Speaker: Chee Yap (NYU)
Title: Integral Analysis of Adaptive Algorithms: Real Root Isolation
Abstract:
There is a recent trend to replace algebraic approaches to meshing
curves and surfaces by more numerical approaches. The advantage of
the new approaches is that they are more practical and has adaptive
complexity. However, the complexity analysis of adaptive algorithms
is not well understood.
There is a similar trend for the 1-D case of meshing, namely, real
root isolation: Sturm methods (which is strongly algebraic) are being
surplanted by weaker Descartes methods [Rouillier-Zimmermann 2004].

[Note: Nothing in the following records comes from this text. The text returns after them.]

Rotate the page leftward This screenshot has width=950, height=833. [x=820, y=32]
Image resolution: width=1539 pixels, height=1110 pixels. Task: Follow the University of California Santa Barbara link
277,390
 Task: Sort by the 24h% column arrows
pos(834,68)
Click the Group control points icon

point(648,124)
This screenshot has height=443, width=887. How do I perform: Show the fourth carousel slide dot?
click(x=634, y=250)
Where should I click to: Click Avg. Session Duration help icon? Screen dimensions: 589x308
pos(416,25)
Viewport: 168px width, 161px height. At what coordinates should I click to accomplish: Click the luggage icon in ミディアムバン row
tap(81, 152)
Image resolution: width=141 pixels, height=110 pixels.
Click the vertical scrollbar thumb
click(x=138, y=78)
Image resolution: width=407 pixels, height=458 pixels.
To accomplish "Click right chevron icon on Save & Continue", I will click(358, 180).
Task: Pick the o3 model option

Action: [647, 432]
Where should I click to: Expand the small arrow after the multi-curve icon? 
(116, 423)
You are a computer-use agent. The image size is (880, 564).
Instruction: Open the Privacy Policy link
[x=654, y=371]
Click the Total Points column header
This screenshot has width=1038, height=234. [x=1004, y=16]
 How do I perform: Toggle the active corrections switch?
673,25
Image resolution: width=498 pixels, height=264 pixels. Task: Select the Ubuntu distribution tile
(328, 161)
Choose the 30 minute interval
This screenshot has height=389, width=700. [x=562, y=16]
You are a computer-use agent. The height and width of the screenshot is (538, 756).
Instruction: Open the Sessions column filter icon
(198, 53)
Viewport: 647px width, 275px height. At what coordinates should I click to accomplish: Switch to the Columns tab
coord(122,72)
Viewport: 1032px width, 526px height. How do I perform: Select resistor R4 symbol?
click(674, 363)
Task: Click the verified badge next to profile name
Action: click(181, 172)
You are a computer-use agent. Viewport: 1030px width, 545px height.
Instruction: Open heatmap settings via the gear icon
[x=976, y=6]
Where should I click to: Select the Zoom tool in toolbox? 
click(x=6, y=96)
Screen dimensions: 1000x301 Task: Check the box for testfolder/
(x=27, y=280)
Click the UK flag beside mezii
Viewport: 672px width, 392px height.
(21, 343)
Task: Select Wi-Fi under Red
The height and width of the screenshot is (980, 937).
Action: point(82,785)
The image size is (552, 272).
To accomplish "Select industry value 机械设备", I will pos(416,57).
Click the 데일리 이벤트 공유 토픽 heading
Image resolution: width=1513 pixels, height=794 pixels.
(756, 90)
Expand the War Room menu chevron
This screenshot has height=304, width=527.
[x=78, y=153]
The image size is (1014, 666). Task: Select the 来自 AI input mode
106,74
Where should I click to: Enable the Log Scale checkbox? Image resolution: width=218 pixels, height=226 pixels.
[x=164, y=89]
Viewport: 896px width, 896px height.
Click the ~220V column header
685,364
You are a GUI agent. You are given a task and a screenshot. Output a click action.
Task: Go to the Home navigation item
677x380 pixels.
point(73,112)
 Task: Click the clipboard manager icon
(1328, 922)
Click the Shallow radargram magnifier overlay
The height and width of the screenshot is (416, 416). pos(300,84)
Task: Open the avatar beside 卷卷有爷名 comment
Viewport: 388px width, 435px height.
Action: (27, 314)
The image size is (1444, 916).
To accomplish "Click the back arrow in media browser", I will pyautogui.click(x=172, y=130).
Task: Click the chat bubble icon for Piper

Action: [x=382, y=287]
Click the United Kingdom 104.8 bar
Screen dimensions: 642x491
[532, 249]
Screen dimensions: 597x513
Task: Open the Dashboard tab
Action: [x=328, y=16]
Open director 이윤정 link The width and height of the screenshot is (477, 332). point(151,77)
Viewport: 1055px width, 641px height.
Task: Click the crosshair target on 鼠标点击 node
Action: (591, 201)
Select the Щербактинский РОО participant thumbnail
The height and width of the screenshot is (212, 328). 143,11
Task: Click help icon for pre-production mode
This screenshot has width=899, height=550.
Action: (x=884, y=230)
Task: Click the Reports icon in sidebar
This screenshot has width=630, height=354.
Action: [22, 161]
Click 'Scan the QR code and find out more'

We recently introduce the EVAL algorithm which is totally
non-algebraic (it only uses function evaluation and is applicable a
large class of analytic functions). EVAL is the 1-D version of a
meshing algorithm from Vegter-Plantinga [2006].
In this talk, we introduce a novel technique to analyze the complexity
of EVAL. It is called "integral analysis" because the complexity is
expressed as an integral. We use the framework of "stopping
functions" for analysis.
Suppose f is a square-free polynomial of degree d, with integer
coefficients at most L bits. For simplicity, assume L>log d. The
"benchmark problem" is to isolated all real zeros of f. For instance,
Descartes method has complexity of O(dL) [Eigenwillig, Sharma, Yap
2006], which is optimal. We shall prove that EVAL has complexity
O(d^2 L).
We regard integral analysis as a form of "continuous amortization".
The amortization comes from a Mahler-Davenport type bound for
evaluation of polynomials at algebraic points.
Joint work with Michael Burr and Felix Krahmer.